Современные подходы к синтезу генов: аспекты синтеза олигонуклеотидов, ферментативной сборки, проверки последовательностей и коррекции ошибок

Синтетическая биология – быстро развивающаяся отрасль науки, нацеленная на создание биологических систем с предсказанными свойствами. При этом она использует достижения современной биологии, программирования и компьютерного моделирования, а также инженерной отрасли для создания биологических объектов, обладаю­щих набором заранее заданных пользовательских свойств. Развитие синтетической биологии было обусловлено множеством технологических разработок в каждой из упомя­нутых отраслей. Так, значительное снижение стоимости технологии секвенирования ДНК привело к наработке больших объемов данных о генетических последователь­ностях различных организмов. Снижение стоимости син­теза последовательностей ДНК в соответствии с законом Мура позволило создавать библиотеки синтетических генов, представляющие потенциальный интерес в работе генных инженеров без необходимости использования традиционных и трудоемких методов молекулярной био­логии.
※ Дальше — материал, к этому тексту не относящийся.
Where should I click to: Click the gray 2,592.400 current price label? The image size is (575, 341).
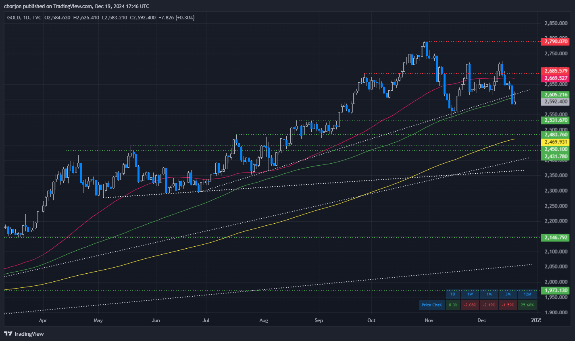coord(556,102)
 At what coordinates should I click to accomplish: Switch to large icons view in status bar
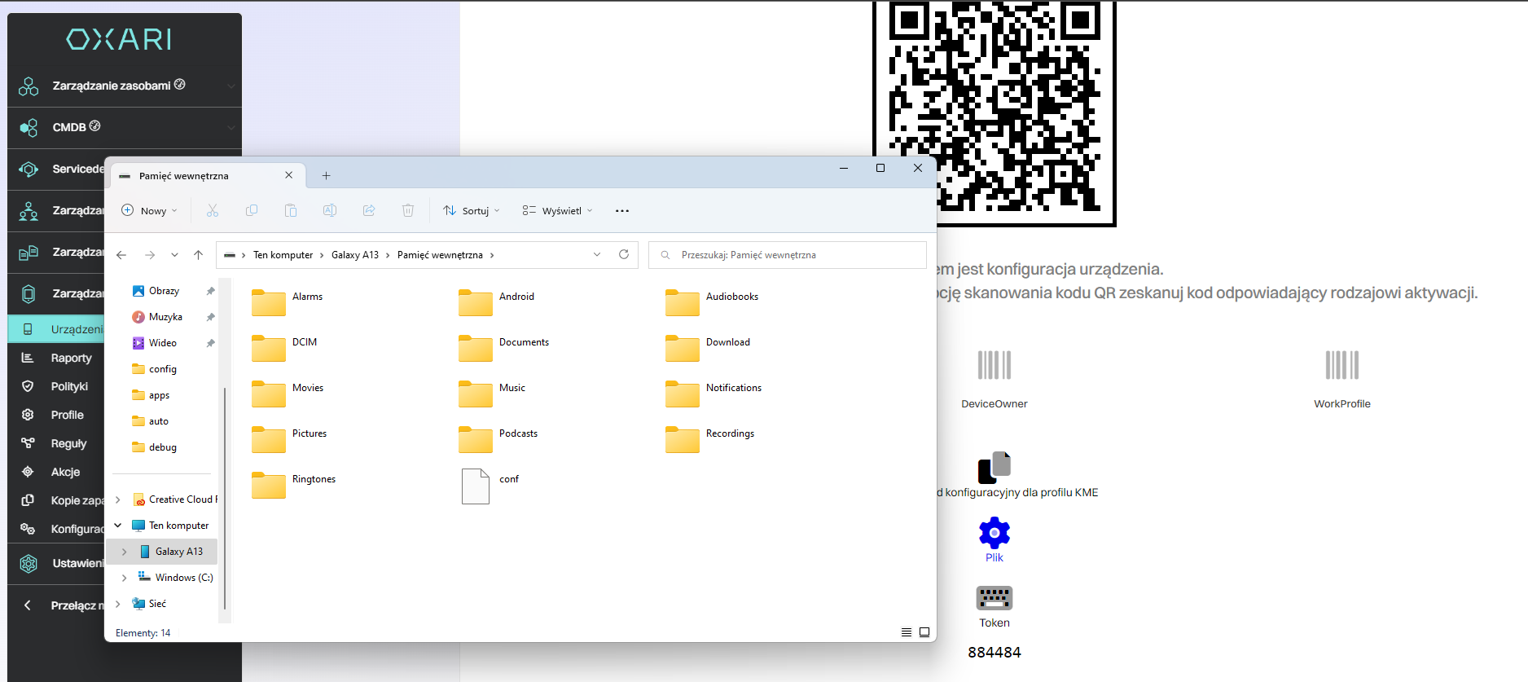click(924, 632)
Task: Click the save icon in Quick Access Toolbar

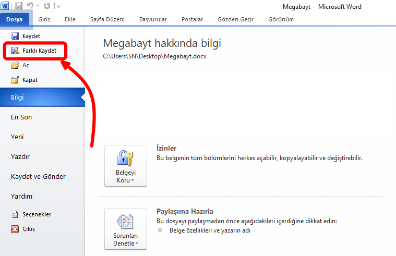Action: tap(19, 6)
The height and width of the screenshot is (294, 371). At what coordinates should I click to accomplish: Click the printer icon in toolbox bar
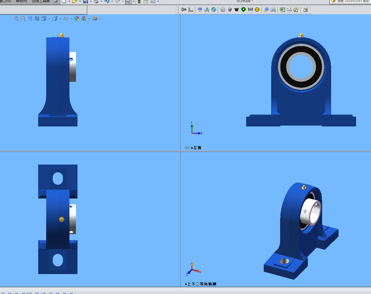[289, 10]
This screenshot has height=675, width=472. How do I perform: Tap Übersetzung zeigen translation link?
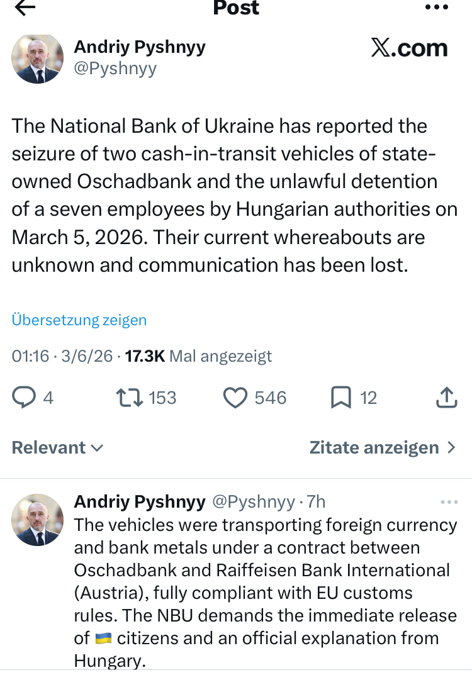[79, 320]
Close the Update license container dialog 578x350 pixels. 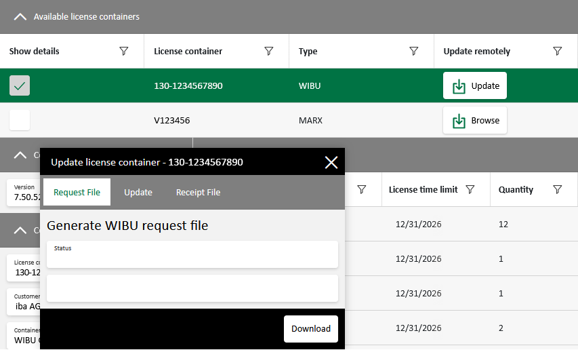[331, 162]
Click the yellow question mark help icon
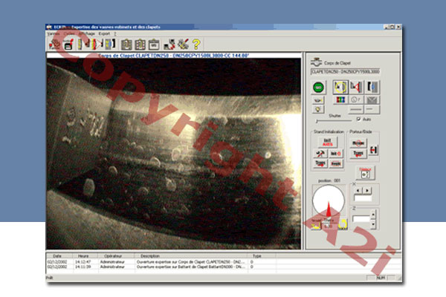 (197, 45)
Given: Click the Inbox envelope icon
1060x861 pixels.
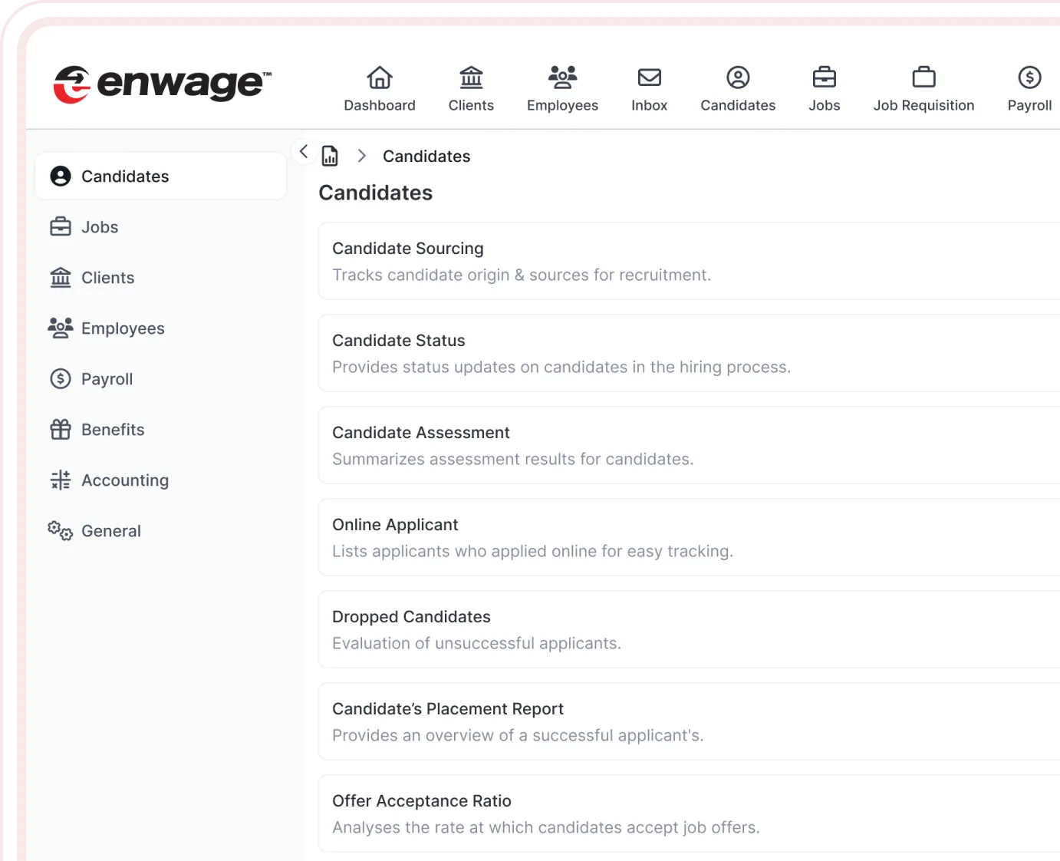Looking at the screenshot, I should (x=649, y=78).
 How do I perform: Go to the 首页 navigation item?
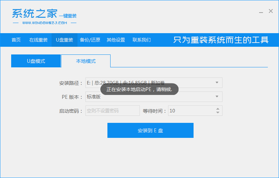click(16, 40)
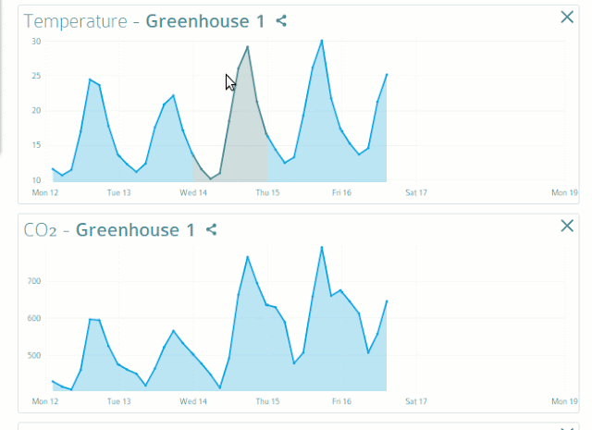Click the first Temperature peak after Mon 12

point(90,80)
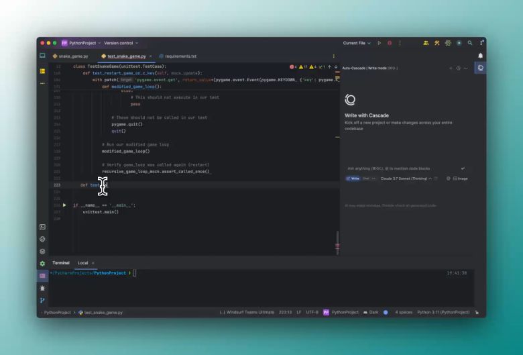This screenshot has height=355, width=523.
Task: Click the Git branch icon in left sidebar
Action: (x=42, y=300)
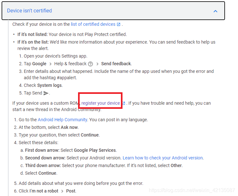Click the chevron between I'm not a robot and Post

pyautogui.click(x=62, y=191)
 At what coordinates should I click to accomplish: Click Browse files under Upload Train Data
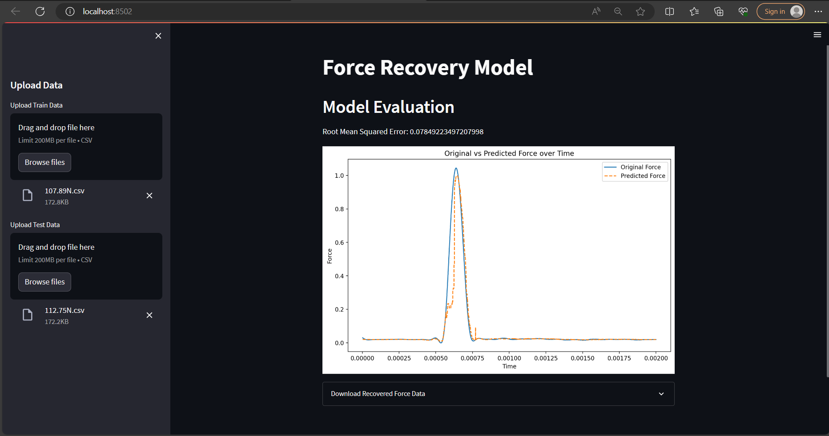(x=44, y=162)
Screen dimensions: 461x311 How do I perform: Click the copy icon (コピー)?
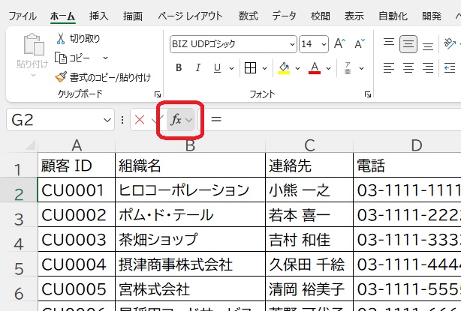click(x=61, y=58)
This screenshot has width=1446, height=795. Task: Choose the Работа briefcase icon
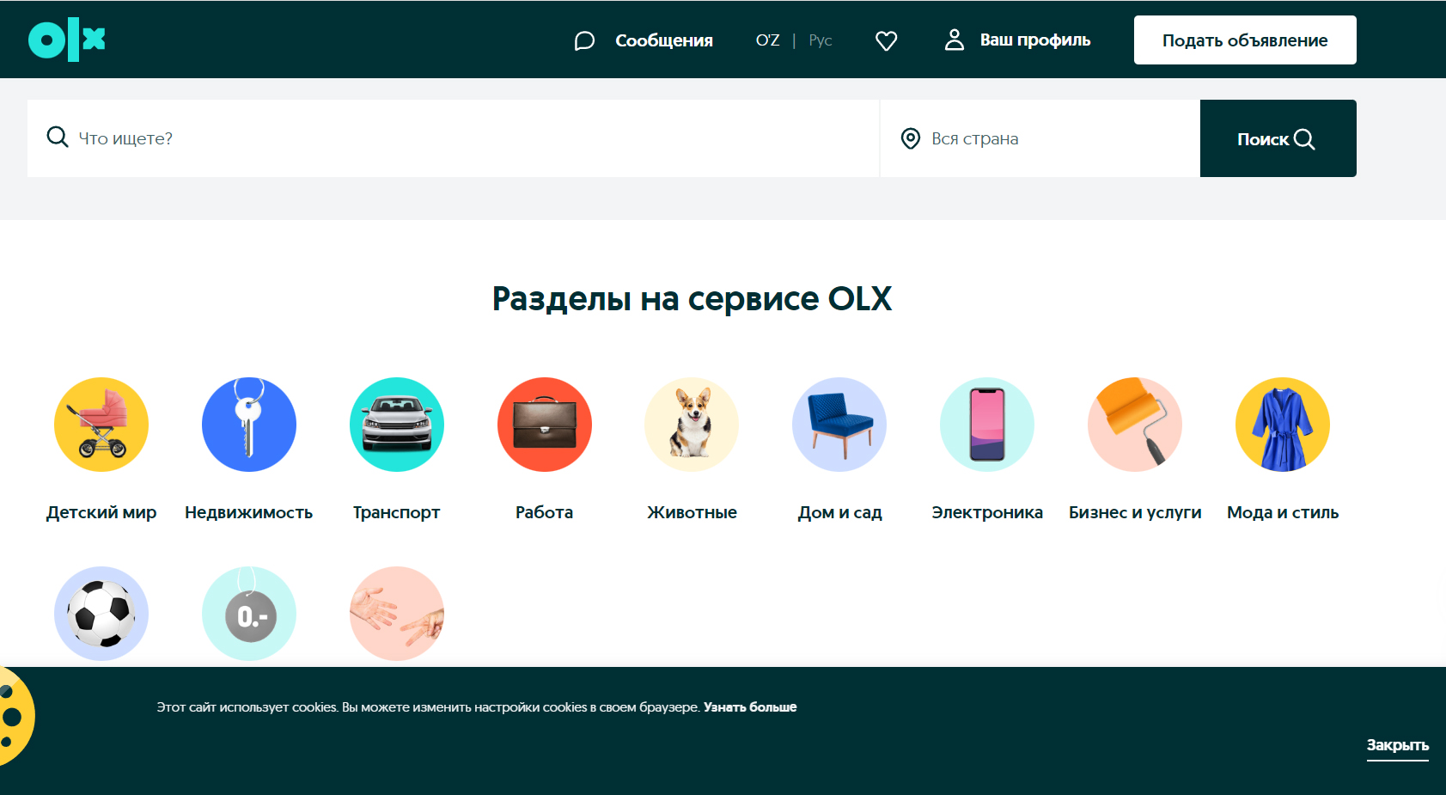click(x=545, y=425)
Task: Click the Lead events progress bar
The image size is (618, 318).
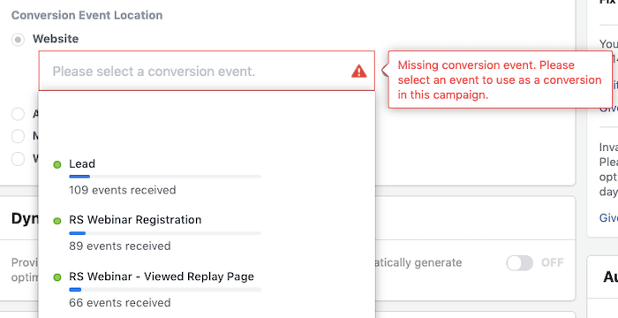Action: (165, 177)
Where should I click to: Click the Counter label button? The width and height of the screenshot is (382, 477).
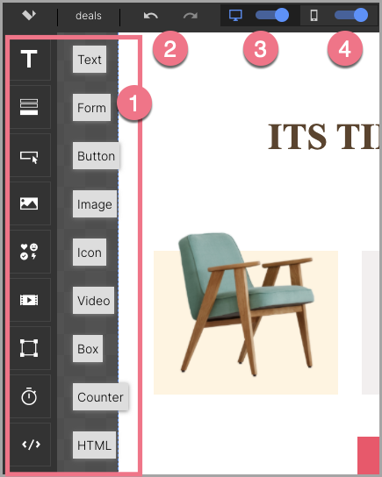[x=100, y=397]
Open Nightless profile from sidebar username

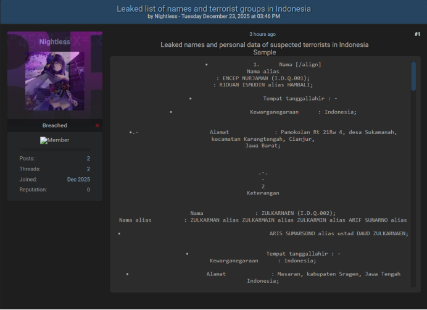pos(54,41)
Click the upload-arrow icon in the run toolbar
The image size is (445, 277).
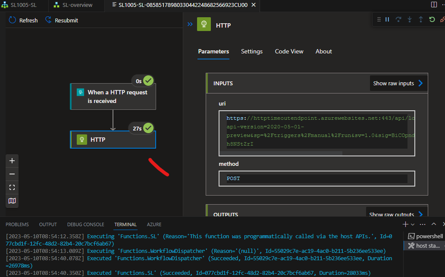[420, 19]
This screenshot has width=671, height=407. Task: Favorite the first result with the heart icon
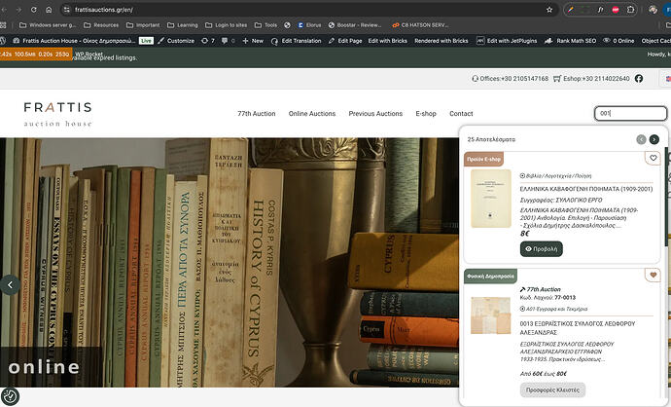(x=653, y=159)
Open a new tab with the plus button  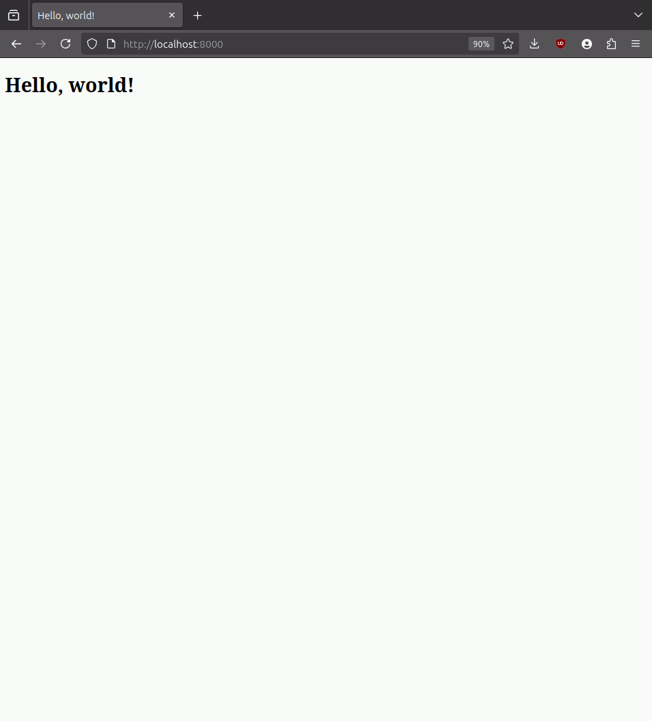(x=198, y=15)
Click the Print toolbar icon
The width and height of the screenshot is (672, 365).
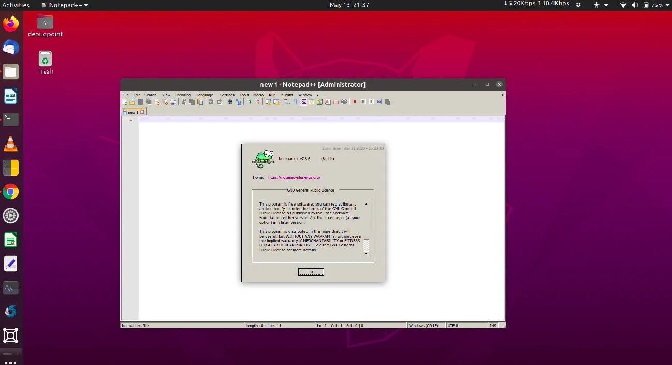point(173,101)
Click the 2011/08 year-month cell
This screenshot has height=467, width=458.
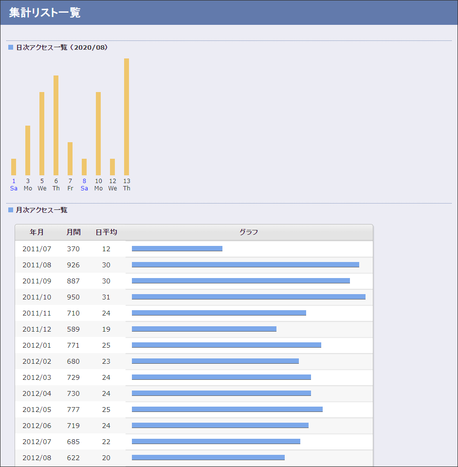[x=37, y=265]
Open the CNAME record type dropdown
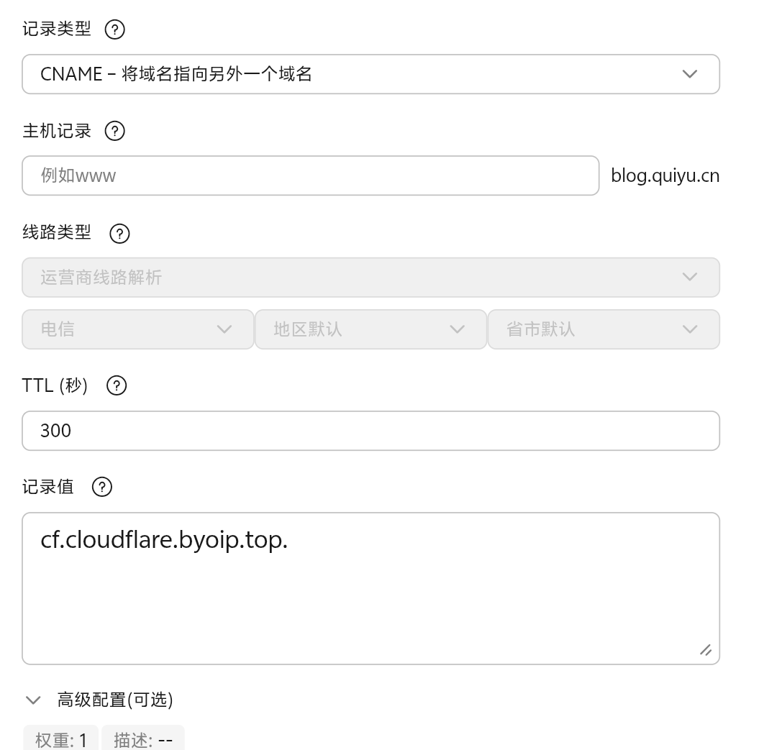 [x=370, y=74]
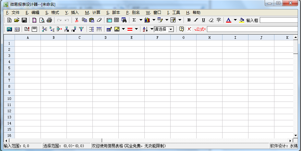Viewport: 301px width, 151px height.
Task: Open the 文件 menu
Action: pyautogui.click(x=13, y=13)
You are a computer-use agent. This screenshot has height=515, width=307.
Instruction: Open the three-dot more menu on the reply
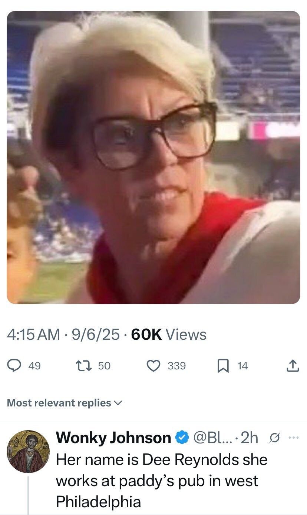[x=293, y=438]
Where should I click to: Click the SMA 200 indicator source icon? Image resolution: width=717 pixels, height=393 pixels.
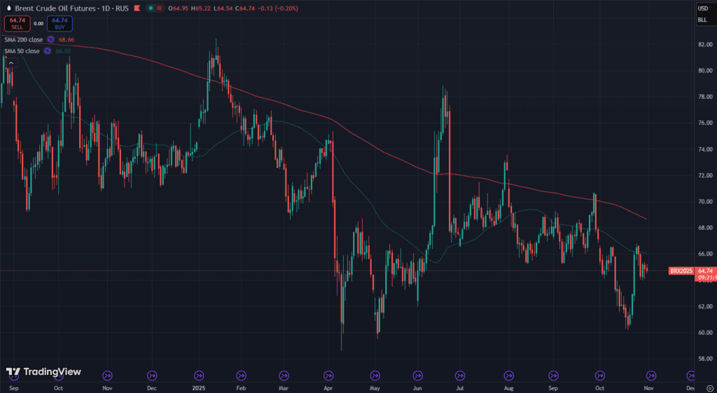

Благодаря развитию системной биологии сфор­мировано глубокое понимание взаимосвязей и функций природных биологических моделей, а также построены прогностические модели, описывающие молекулярные процессы на клеточном и системном уровнях. Комбина­ция вышеперечисленных факторов создала возможность осознанного изменения природных биологических систем. В данном обзоре обсуждается современное состояние подходов к синтезу олигонуклеотидов для последующей сборки генных конструкций и к ферментативной сборке генов. Освещены аспекты использования различного программного обеспечения для подбора олигонуклеоти­дов для последующей сборки генов, проверки точности синтезированной последовательности генов, а также ис­правления ошибок.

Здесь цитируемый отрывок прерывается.